▶ Extracted text

============

But another reason is that some mental strategies rely on parts of the strategy staying outside of your awareness. Self-deception being a type of example. If you think of yourself as “a sloppy person”, and the reason you started thinking of yourself that way was to have a self-image that could make your parents show you pity, the whole effort might break down if you were to become aware that that’s why you have that thought. So the mental program that produces the thought will also try to keep you from noticing why you think of yourself that way. Which means it’ll drag up some kind of noise or distraction whenever you try to investigate.
I say this to point out that while every thought is goal-directed, you might not be aware of the true goal. You might in fact be actively wrong about the goal. Thoughts aren’t for informing you of the truth; they’re the conscious part of a mental program that’s directed at solving a problem. Thoughts are accurate only to the extent that they need to be for solving the problem at hand. (E.g. if you’re trying to remember the combination code for unlocking your suitcase.)
And in general, thoughts about who you truly are don’t need to be accurate.
Identity is about tool use
I think the sense of self comes from the mind. And as with anything about mental behavior, it’s about solving problems.
Suppose I want a drink of water, and there’s a cup of water in reach. I can use my hand to lift the cup up to my mouth. That’s a pretty straightforward way to solve the problem. But it’s a little silly to say that I use my hand to grab the cup. Normally I’d just say “I’m picking up the cup.”
Here “I” includes my hand but excludes the cup. That’s where the identity boundary gets drawn.
But if I sleep on my arm wrong and my hand is numb, it becomes a thing. It’s kind of external to me. I can look at it like an anatomical object that’s attached to “me”. So now “I” excludes my hand.
Or in the other direction, if I can’t quite reach a light switch while sitting down unless I use a book I’m holding, then I’m still inclined to say that “I flipped the light switch.” I could say that I used the book to flip the light switch, but only if I’m trying to bring attention to specifically how I did it. Without that, “I” naturally includes the book.
Or for a more extreme example: if I mention a story where I’m driving downtown and I almost hit someone, I don’t mean that I almost rolled down my window and punched a pedestrian. Everyone intuitively knows that “I” includes the car I’m driving.
But if I lost control of the car, like if the steering wheel and brakes stopped affecting the car’s movement, I’m inclined to say I lost control of the car. I don’t typically say that I lost control of myself. Suddenly the car is an external object, rather than part of me.

============

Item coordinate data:
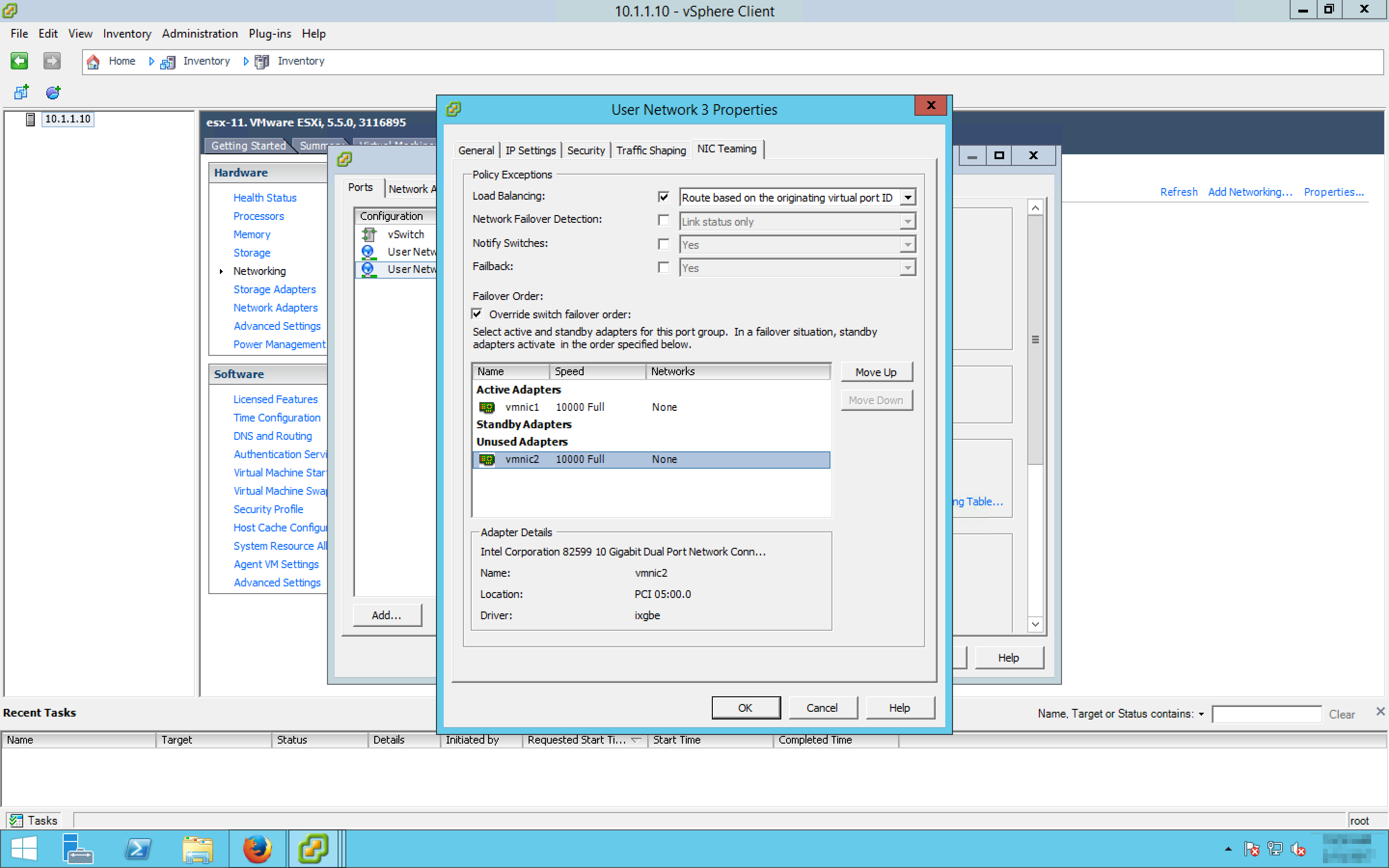Click the Add Networking link
The height and width of the screenshot is (868, 1389).
point(1250,192)
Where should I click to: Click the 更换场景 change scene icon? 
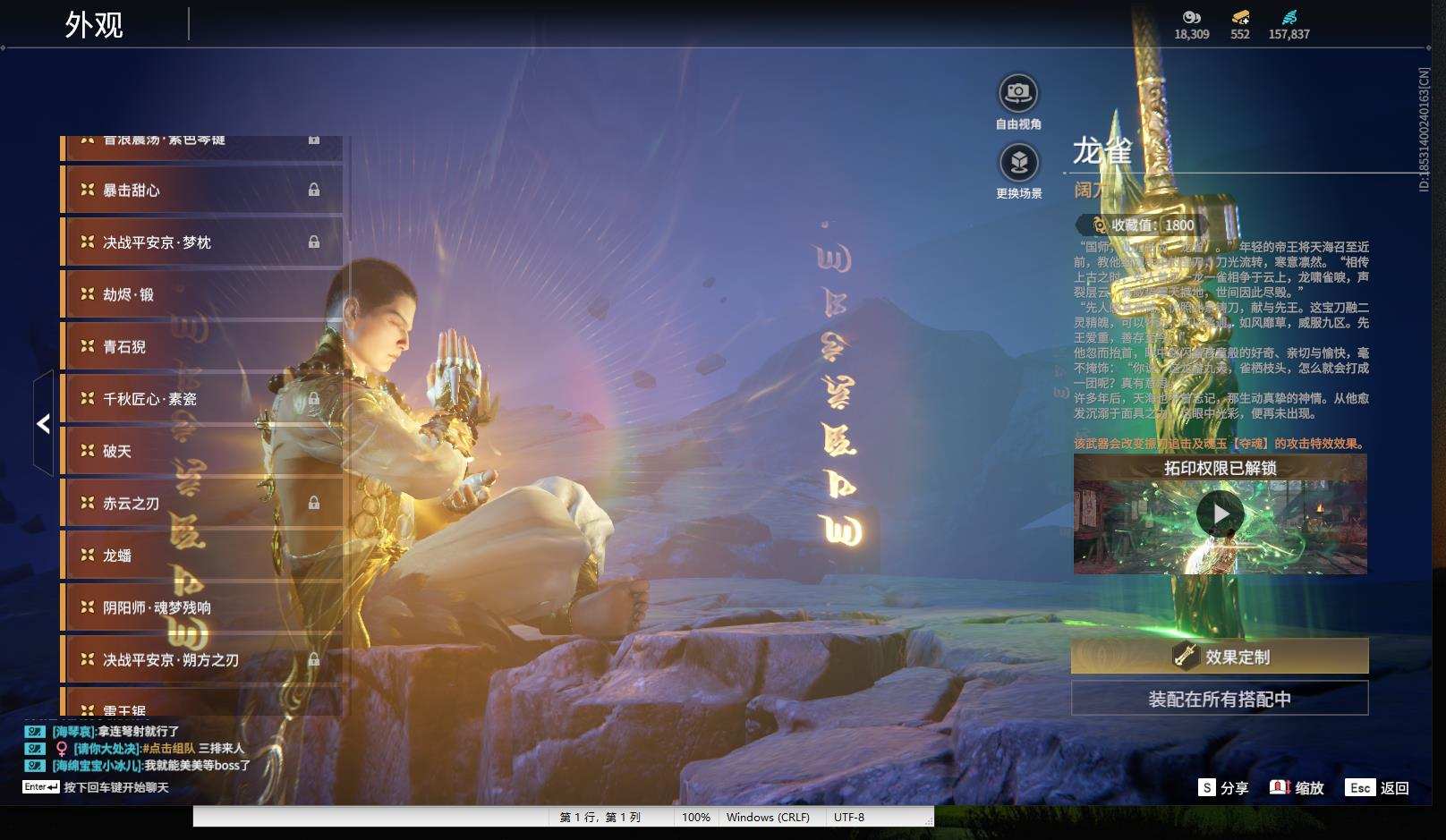click(1018, 163)
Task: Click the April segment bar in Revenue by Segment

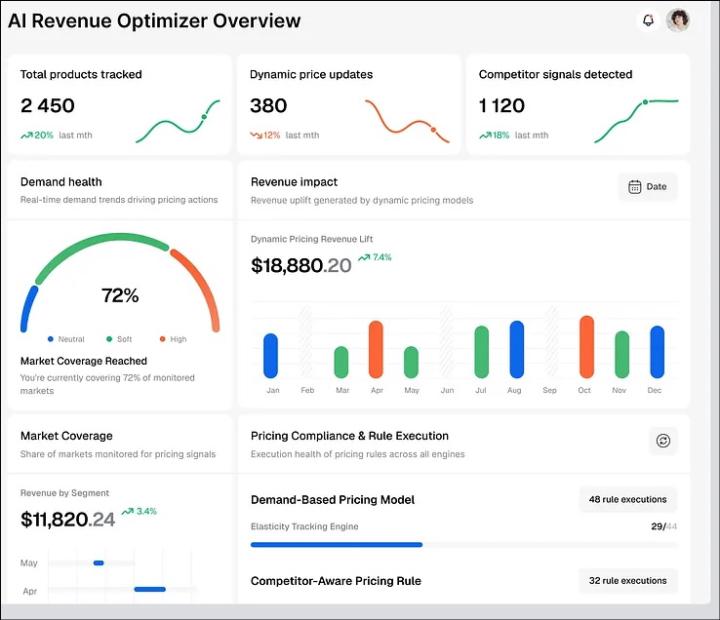Action: [150, 589]
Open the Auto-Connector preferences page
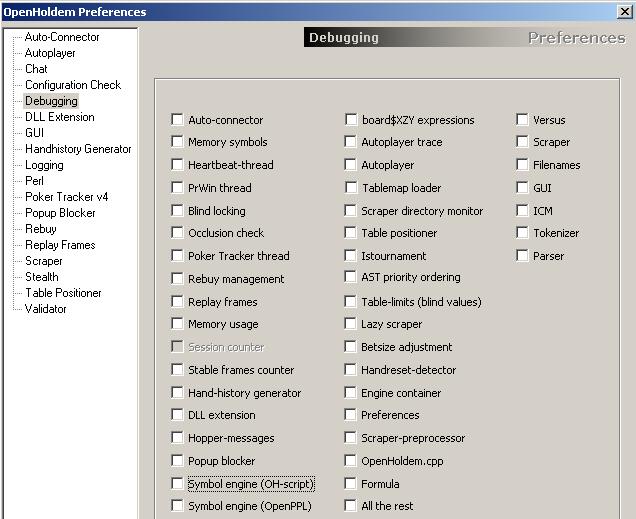 pos(62,37)
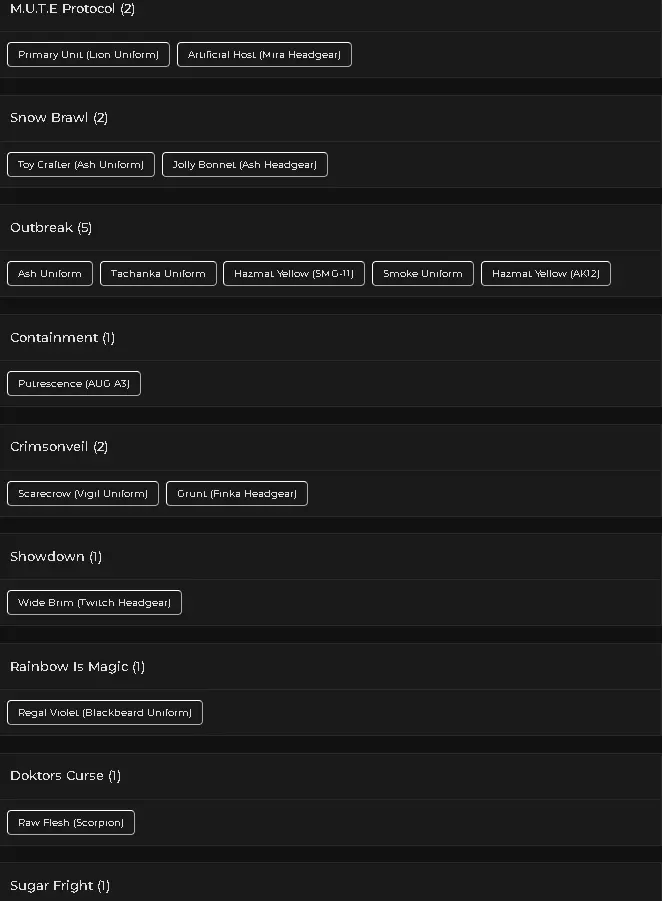Screen dimensions: 662x901
Task: Select Scarecrow (Vigil Uniform) tag
Action: (x=83, y=494)
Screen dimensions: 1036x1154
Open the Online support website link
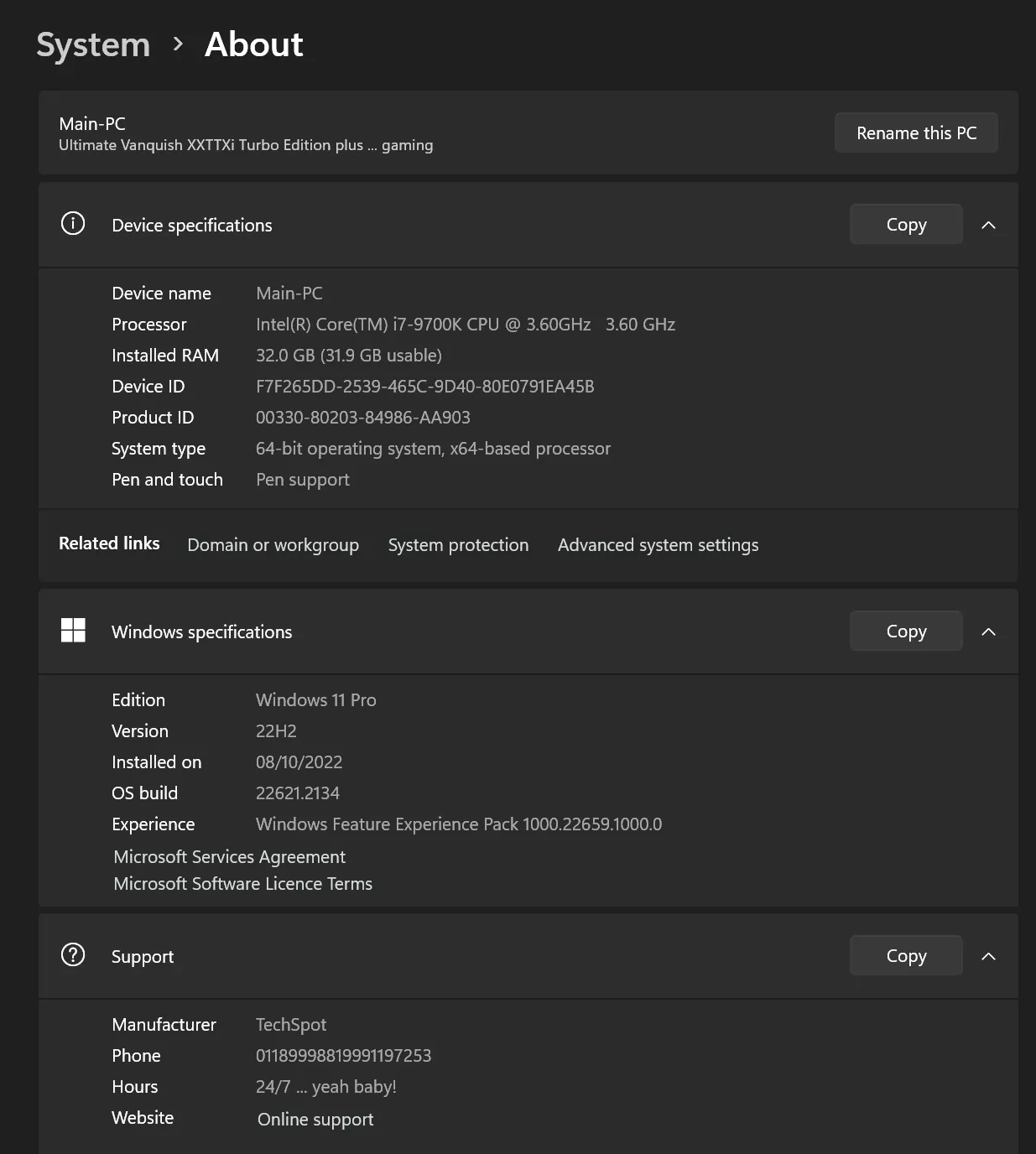[315, 1120]
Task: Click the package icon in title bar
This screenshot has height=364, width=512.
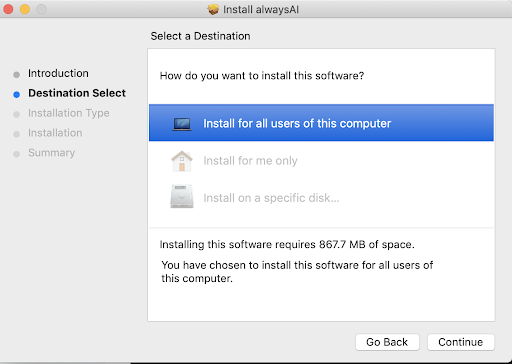Action: pyautogui.click(x=213, y=9)
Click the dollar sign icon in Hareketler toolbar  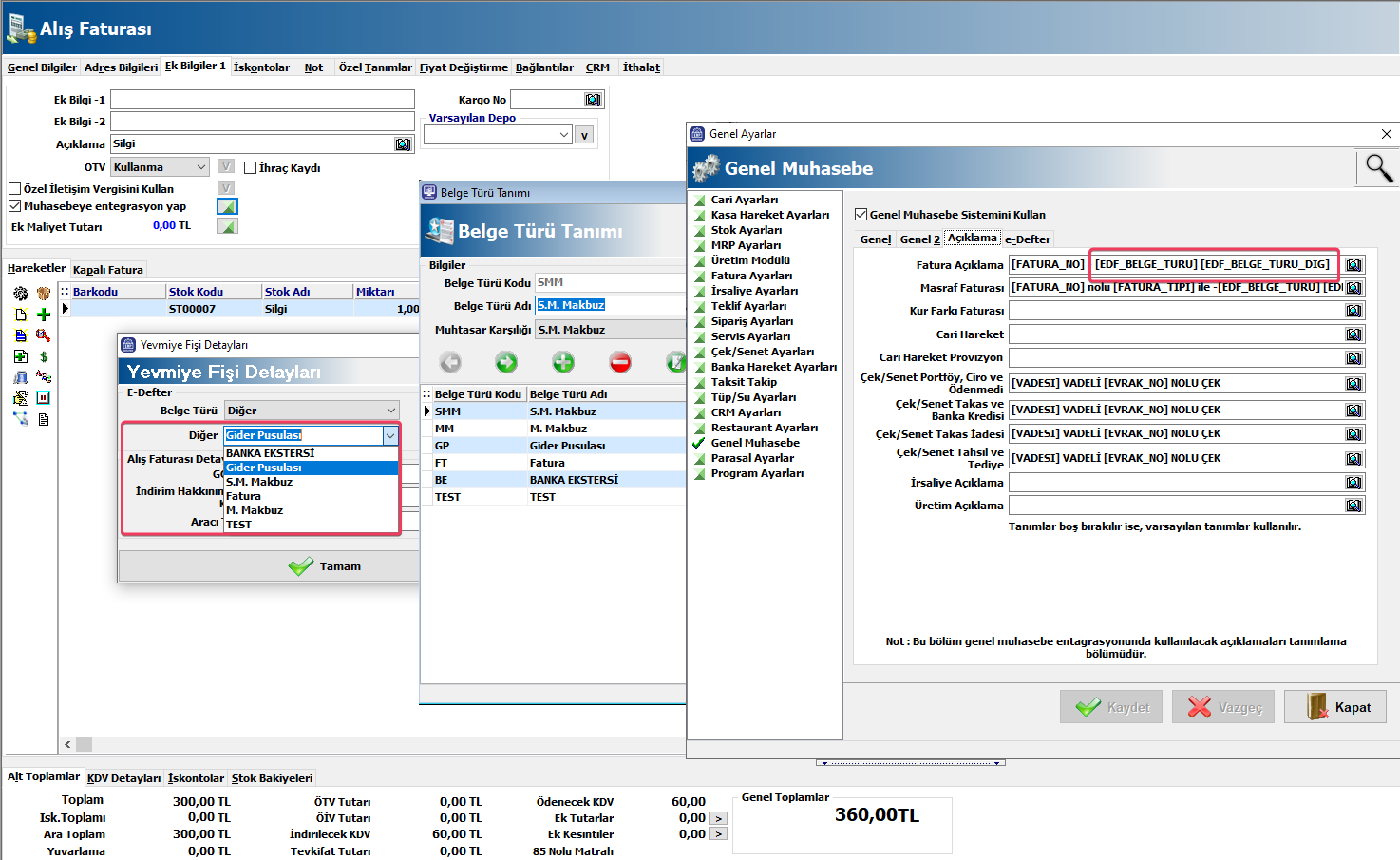[x=44, y=356]
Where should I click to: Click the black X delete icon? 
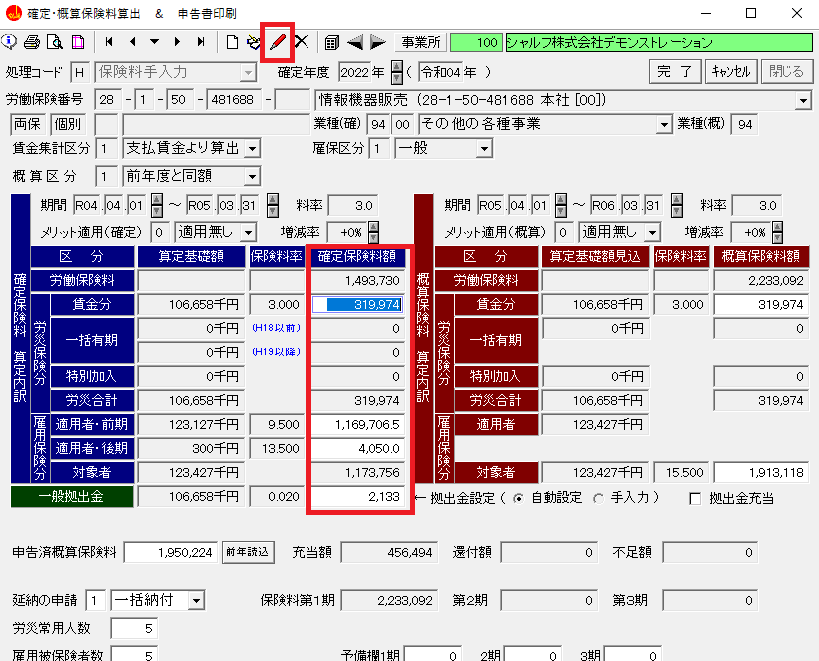(x=300, y=42)
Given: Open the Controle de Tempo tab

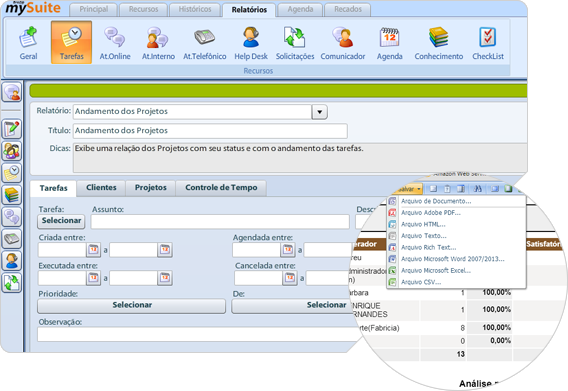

============

▶ Exercise instructions
• A. Rewrite the paragraph of the passage on identity that begins "Or in the other direction" more briefly, keeping its main facts.
• B. Retype, word for word, the part of the passage on identity that opens with the words containing "Or for a more" and closes with "car I’m driving.".
• C. Write what comes next in the passage on identity, picking up after its final sentence.

▶ Answer set
• A. If I can't reach a light switch from my seat without using a book I'm holding, I still say "I flipped the light switch." I'd only say I used the book to do it if I meant to draw attention to how I did it. Otherwise, "I" naturally includes the book.

• B.
Or for a more extreme example: if I mention a story where I’m driving downtown and I almost hit someone, I don’t mean that I almost rolled down my window and punched a pedestrian. Everyone intuitively knows that “I” includes the car I’m driving.

• C.
In all these examples, I’m illustrating how identity is a way of tracking the difference between (a) what you can use to accomplish a task versus (b) what you act on in order to accomplish that task. The first category is part of the sense of self and is what first person singular pronouns (“I”, “me”, “my”, “mine”, “myself”) get applied to.
I want to emphasize that the thing about pronouns is an inclination. Identity is about what feels natural to include in those words. When I’d practice sword fencing in martial arts, it felt quite natural to say that I hit my opponent or that he hit me, even though it’s really the swords that hit our respective bodies. But if he knocks my sword off to the side, it feels very weird to say he knocked me off to the side. Which is to say, identity is moving very fluidly even at the pace of a sword fight.
Identity can even change mid-sentence. That’s pretty common when people use reflexive pronouns (e.g. “myself”). When folk say things like “I just couldn’t stop myself from saying that”, the parts referred to as “I” and “myself” are usually different. “Myself” was trying to say whatever it was, and the “I” part didn’t have the power to stop the “myself” part. But by the time the person says the word “myself”, they’re usually identified as the person who made the utterance.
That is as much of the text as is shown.